LOWESS, a robust regression like LOWESS allows detecton of a trend otherwise with too much variance
LOWESS Locally Weighted Scatterplot Smoothing that does not require the statistical toolbox in matlab.
This regression will work on linear and nonlinear relationships between X and Y.
Modifications:
12/19/2008  added upper and lower LOWESS smooths. These additional smooths show how the distribution of Y varies with X. These smooths are simply LOWESS applied to the positive and negative residuals separately, then added to the original lowess of the data. The same smoothing factor is applied to both the upper and lower limits.
2/21/2009  added sorting to the function, data no longer need to be sorted. Also added a routine such that if a user also supplies a second dataset, linear interpolations are done one the lowess and used to predict yvalues for the supplied xvalues.
10/27/2009  modified the second user provided Xdata for obtaining predictions. Matlab function unique sorts by default. It really was not needed in the section of code to perform linear interpolations of the xdata using the ypredicted LOWESS results. If the user does not supply a second xdata set, it will assume to use the supplied xy data set. Thus there is an output (xy) that maintains the original sequence of the input. Additionally, the user can now include a sequence index as the first column of input data. This can be a datenum or some other ordering index. The output will be sequenced using that index.
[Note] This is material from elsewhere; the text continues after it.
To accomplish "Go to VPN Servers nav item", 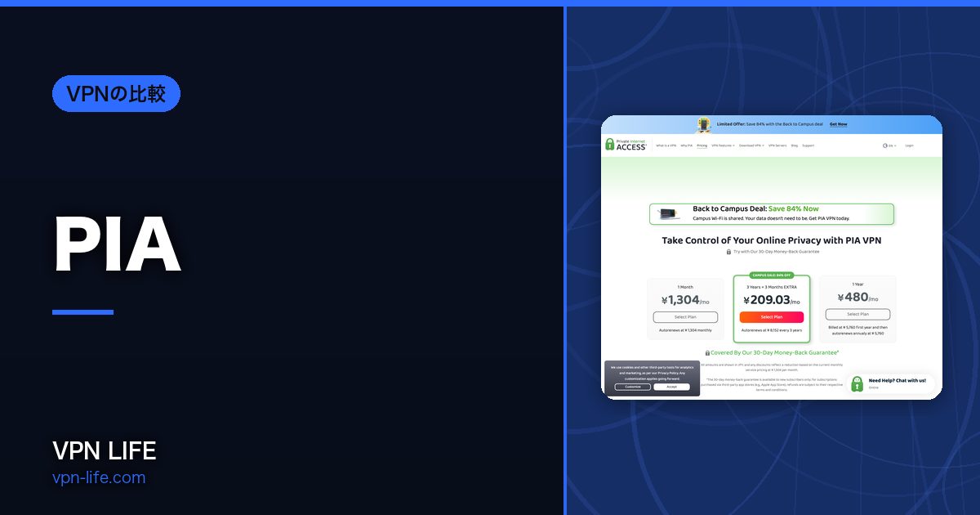I will click(x=777, y=146).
If a sequence index is provided a second subplot will be created show the predicted Yvalues in the order of the included sequence index. I suspect this sequence index most often will be a DateTime (i.e. datenum). Just to the function generic enough, the Xaxis labels are not converted to a nice date format, but the user could easily change that with a datetic attribute in the subplot.
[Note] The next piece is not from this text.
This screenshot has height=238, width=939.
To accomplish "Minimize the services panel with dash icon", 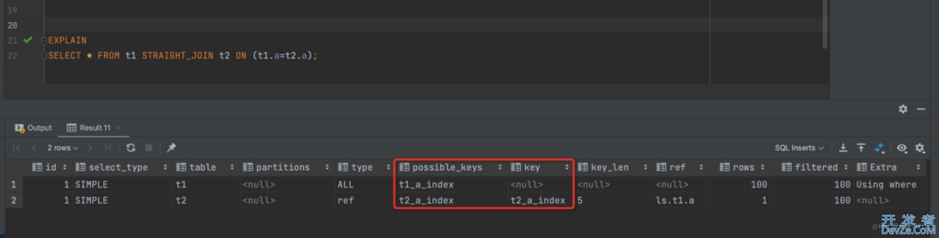I will click(921, 109).
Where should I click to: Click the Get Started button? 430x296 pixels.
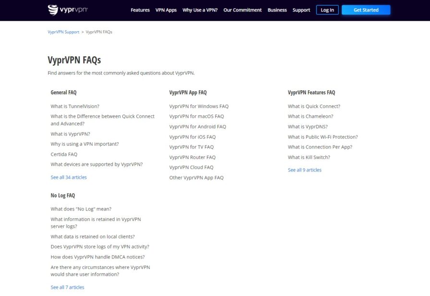point(366,10)
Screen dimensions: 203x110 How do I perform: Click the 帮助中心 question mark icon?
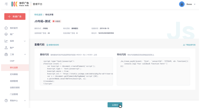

6/15/2012  oddly, when using this routine on data without a time sequence (i.e. a third column), the plotting portions cause an error. Not sure how I would have missed that but...I think I have it fixed.
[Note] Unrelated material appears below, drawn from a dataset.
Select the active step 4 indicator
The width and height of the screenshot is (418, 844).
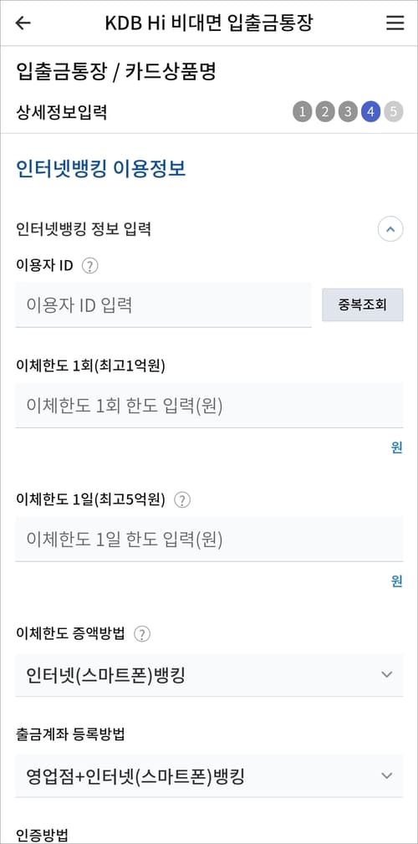point(370,112)
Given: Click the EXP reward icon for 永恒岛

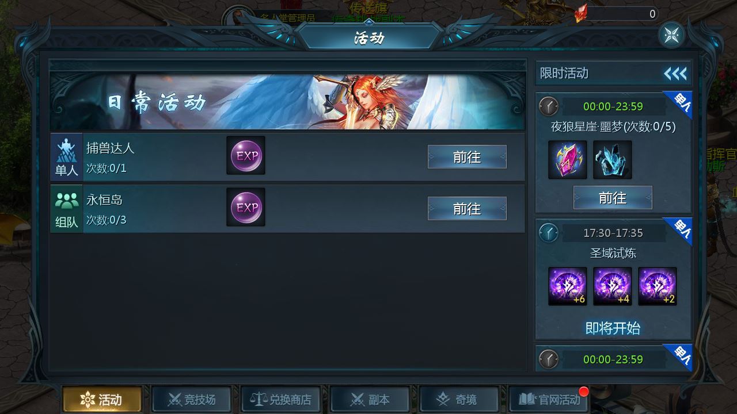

Using a robust regression like LOWESS allows one the ability to detect a trend in data that may otherwise have too much variance resulting in nonsignificance pvalues.
Yhat (prediction) is computed from a weghted least squares regression whose weights are both a function of distance from X and magnitude from of the residual from the previous regression.
The logic of these functions and subfunctions follow the USGS
Kendall.exe routines. Because matlab is 8byte precision, there are some very small differences between FORTRAN compiled and matlab. Maybe 64bit OS's has 16byte precision in matlab?
Data are expected to be sorted prior to data input for this function. Sorted on first column of datain.
There is a very simple subfucntion to create a plot of the data and regression if the user so choses with a flag in the call to the lowess function. BTW the png file looks much better than what the figure looks like on screen.
There are loops in these routines to keep the memory requirements to a minimum, since it is foreseeable that one may have very large datasets to work with.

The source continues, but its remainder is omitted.